Mai come quest’anno la vaccinazione antinfluenzale è fondamentale e mai come quest’anno le dosi di vaccino sono introvabili e ingestibili. Così fondamentali che già dalla primavera il ministero aveva sottolineato: “è cruciale che le Regioni e Province Autonome avviino le gare per l’approvvigionamento dei vaccini anti-influenzali al più presto…”. Addirittura ci avevano invitato ad anticipare la vaccinazione quanto prima possibile fino a programmarla per settembre/ottobre.
Naturalmente la precedenza va data a quella parte della popolazione più vulnerabile, oppure che fa mestieri che richiedono maggiore protezione: le persone al di sopra dei 65 anni (anche se quest’anno l’età è stata abbassata a 60).
Per venire incontro a tutte le fasce della popolazione il governo centrale e le Regioni hanno firmato un accordo in cui promettono di cedere alle farmacie l’1,5 per cento della loro scorta di dosi di vaccini.
Tenersi lontani dal Covid, in questo momento è il nostro primo impegno, personale e sociale e la vaccinazione antinfluenzale (come quella per prevenire la polmonite) è un grande aiuto.
Ma nonostante le tante raccomandazioni, nelle farmacie le dosi per la popolazione non target non sono ancora arrivate e nemmeno si hanno notizie e previsioni.
Anche molti medici di famiglia hanno terminato le dosi e tanti, troppi pazienti a rischio non possono usufruirne.

────────────────

**Consegna:**
Puoi aggiornare il brano sui vaccini antinfluenzali riscrivendo tutto il tratto da "Tenersi lontani dal" giù fino a "non possono usufruirne." e mettendo "medici di base" al posto di "medici di famiglia"? Le voci riportate di seguito sono materiale a parte, indipendente dal brano.

**Voci fornite:**
────────────────

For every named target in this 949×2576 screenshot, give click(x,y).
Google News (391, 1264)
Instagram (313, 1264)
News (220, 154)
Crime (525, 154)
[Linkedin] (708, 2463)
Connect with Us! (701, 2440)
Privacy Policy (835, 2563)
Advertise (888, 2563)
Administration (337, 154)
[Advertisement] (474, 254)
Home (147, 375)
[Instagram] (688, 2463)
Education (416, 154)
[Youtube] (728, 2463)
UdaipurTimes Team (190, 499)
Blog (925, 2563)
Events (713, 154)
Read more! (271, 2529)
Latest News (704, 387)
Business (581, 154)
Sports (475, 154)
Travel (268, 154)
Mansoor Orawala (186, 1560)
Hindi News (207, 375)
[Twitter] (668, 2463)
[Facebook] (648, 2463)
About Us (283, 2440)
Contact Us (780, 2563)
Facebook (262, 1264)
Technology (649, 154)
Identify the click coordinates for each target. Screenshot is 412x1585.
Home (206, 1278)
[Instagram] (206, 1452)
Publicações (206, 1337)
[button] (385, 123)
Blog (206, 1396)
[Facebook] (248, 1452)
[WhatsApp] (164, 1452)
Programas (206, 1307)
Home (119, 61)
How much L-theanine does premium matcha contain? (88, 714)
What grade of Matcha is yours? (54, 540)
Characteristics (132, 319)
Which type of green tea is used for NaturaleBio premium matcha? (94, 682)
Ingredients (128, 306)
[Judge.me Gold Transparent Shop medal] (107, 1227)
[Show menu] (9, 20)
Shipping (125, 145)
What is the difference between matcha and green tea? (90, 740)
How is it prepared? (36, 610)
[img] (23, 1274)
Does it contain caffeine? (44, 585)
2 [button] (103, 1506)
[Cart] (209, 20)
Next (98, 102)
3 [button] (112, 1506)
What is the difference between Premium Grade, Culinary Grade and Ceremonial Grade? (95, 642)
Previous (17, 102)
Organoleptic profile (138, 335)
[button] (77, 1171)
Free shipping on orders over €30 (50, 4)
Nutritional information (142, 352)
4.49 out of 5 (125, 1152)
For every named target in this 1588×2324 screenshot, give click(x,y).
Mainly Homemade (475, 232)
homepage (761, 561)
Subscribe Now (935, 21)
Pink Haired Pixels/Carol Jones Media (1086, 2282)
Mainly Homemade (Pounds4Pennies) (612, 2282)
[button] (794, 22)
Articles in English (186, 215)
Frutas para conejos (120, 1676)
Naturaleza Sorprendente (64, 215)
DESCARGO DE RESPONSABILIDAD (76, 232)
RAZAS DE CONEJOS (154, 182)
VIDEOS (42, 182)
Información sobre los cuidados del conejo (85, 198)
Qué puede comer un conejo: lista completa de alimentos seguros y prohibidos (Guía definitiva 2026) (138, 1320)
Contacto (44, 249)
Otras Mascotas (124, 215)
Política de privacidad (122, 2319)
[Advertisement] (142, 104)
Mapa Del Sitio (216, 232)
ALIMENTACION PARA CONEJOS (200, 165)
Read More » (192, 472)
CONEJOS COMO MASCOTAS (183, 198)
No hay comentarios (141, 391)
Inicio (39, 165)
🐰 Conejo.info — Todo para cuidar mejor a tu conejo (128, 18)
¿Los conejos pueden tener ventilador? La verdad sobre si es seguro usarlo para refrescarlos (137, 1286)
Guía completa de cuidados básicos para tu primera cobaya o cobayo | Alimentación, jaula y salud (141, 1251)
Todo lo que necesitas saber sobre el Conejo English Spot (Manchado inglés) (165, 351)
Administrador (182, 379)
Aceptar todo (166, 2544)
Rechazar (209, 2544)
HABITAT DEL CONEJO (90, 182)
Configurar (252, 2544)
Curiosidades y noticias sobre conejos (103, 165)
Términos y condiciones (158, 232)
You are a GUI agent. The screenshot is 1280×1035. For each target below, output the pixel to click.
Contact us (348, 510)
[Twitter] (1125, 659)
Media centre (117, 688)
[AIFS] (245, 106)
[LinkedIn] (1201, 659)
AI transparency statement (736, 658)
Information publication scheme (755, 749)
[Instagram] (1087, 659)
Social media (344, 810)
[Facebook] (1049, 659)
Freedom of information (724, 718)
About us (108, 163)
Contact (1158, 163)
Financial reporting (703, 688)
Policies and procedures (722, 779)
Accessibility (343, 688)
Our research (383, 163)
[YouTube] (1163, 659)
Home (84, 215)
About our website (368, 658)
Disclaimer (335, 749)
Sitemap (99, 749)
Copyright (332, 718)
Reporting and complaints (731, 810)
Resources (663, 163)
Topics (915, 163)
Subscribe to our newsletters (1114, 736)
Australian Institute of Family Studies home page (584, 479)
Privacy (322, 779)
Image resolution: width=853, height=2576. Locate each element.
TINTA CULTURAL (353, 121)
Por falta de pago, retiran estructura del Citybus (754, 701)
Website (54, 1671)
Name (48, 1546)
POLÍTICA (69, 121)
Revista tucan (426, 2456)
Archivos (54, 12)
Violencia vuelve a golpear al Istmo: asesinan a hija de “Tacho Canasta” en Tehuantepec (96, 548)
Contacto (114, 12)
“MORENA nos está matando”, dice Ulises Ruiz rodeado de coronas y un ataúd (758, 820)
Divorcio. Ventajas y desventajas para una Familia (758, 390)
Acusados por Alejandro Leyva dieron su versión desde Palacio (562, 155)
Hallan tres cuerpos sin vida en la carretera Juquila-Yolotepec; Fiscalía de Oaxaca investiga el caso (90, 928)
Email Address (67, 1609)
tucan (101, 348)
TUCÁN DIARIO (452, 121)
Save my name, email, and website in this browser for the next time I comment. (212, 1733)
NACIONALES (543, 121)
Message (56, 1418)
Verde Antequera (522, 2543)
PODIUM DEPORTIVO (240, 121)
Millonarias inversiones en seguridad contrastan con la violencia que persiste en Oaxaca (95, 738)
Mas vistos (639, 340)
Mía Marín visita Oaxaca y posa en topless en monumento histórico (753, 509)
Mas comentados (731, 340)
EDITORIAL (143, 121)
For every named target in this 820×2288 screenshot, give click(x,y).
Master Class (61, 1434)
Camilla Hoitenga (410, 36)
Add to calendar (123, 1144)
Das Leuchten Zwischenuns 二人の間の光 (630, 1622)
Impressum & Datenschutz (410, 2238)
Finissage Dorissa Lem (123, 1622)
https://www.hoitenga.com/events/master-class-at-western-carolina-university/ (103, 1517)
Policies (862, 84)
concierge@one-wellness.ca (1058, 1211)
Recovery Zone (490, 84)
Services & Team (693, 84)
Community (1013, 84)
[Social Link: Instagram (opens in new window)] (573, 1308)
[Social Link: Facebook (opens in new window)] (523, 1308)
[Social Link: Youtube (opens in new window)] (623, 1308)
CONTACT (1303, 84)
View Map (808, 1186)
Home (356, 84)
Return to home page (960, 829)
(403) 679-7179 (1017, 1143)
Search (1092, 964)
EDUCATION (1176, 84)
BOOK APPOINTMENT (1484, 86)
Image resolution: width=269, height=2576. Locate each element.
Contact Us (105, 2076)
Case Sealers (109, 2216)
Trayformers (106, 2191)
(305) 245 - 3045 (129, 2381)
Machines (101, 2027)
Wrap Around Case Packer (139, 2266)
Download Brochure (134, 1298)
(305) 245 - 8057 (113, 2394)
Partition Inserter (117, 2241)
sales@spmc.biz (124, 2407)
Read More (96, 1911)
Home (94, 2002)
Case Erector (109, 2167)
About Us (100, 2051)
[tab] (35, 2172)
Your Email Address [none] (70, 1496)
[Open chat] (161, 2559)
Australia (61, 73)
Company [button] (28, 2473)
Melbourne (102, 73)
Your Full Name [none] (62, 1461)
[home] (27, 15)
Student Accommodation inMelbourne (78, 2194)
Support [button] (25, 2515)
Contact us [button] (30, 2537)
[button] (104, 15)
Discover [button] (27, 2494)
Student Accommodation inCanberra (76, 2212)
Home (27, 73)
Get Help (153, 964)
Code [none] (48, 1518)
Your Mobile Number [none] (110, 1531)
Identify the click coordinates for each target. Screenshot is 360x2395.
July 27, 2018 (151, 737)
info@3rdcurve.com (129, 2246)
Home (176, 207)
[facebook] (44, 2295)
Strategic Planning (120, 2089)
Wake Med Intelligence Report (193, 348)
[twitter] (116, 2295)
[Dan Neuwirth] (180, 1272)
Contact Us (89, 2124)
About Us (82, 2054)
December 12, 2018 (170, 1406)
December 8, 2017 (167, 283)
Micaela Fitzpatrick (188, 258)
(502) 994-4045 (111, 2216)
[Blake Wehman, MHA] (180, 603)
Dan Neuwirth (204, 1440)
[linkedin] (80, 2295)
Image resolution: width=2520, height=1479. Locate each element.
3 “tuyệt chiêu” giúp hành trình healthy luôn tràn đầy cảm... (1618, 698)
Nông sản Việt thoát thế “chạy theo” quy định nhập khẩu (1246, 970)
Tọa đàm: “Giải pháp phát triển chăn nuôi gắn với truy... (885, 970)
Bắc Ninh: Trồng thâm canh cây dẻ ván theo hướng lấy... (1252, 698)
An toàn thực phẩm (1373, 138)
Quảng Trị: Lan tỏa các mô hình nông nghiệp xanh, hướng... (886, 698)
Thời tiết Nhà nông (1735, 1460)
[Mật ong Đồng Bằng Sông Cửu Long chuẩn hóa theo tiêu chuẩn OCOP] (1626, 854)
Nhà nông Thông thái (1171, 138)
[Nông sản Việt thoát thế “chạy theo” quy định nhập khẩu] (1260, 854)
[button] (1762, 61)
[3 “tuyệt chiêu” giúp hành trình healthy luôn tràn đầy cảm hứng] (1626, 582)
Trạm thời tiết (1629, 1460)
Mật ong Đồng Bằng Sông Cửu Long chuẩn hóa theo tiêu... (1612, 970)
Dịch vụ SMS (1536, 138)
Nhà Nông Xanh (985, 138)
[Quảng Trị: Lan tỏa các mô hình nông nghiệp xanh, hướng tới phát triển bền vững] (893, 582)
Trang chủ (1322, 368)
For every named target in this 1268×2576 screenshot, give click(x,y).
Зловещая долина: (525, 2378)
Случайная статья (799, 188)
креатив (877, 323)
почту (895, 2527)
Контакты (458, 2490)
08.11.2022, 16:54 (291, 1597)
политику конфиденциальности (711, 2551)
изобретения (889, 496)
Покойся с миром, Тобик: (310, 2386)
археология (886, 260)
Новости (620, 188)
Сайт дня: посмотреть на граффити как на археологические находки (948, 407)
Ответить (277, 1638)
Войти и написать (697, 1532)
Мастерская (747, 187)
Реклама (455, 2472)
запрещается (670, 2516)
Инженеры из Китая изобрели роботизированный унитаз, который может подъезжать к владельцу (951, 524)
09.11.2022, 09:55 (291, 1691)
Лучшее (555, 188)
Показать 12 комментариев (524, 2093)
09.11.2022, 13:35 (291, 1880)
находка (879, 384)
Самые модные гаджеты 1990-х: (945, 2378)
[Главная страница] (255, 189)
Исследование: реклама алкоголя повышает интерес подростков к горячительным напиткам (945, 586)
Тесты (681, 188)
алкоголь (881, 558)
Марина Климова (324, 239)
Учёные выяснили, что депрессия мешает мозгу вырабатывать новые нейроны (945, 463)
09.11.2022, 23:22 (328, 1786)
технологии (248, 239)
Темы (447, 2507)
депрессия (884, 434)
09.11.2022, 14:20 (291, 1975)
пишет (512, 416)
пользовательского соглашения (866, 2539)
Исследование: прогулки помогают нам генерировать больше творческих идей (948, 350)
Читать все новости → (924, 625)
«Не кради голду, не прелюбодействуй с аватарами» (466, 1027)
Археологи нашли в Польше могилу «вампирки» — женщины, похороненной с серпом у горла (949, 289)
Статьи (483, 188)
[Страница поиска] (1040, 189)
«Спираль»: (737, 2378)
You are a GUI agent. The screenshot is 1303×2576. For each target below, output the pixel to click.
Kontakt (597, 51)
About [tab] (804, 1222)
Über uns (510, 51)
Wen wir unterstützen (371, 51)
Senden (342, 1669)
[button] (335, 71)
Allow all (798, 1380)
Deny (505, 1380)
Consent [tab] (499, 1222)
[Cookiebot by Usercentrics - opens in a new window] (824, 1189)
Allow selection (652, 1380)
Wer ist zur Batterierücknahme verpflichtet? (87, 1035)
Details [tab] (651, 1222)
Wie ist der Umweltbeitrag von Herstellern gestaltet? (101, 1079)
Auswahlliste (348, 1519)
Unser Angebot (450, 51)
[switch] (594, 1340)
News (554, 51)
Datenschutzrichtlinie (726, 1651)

────────────────

**Risposta alla consegna:**
Tenersi lontani dal Covid, in questo momento è il nostro primo impegno, personale e sociale e la vaccinazione antinfluenzale (come quella per prevenire la polmonite) è un grande aiuto.
Ma nonostante le tante raccomandazioni, nelle farmacie le dosi per la popolazione non target non sono ancora arrivate e nemmeno si hanno notizie e previsioni.
Anche molti medici di base hanno terminato le dosi e tanti, troppi pazienti a rischio non possono usufruirne.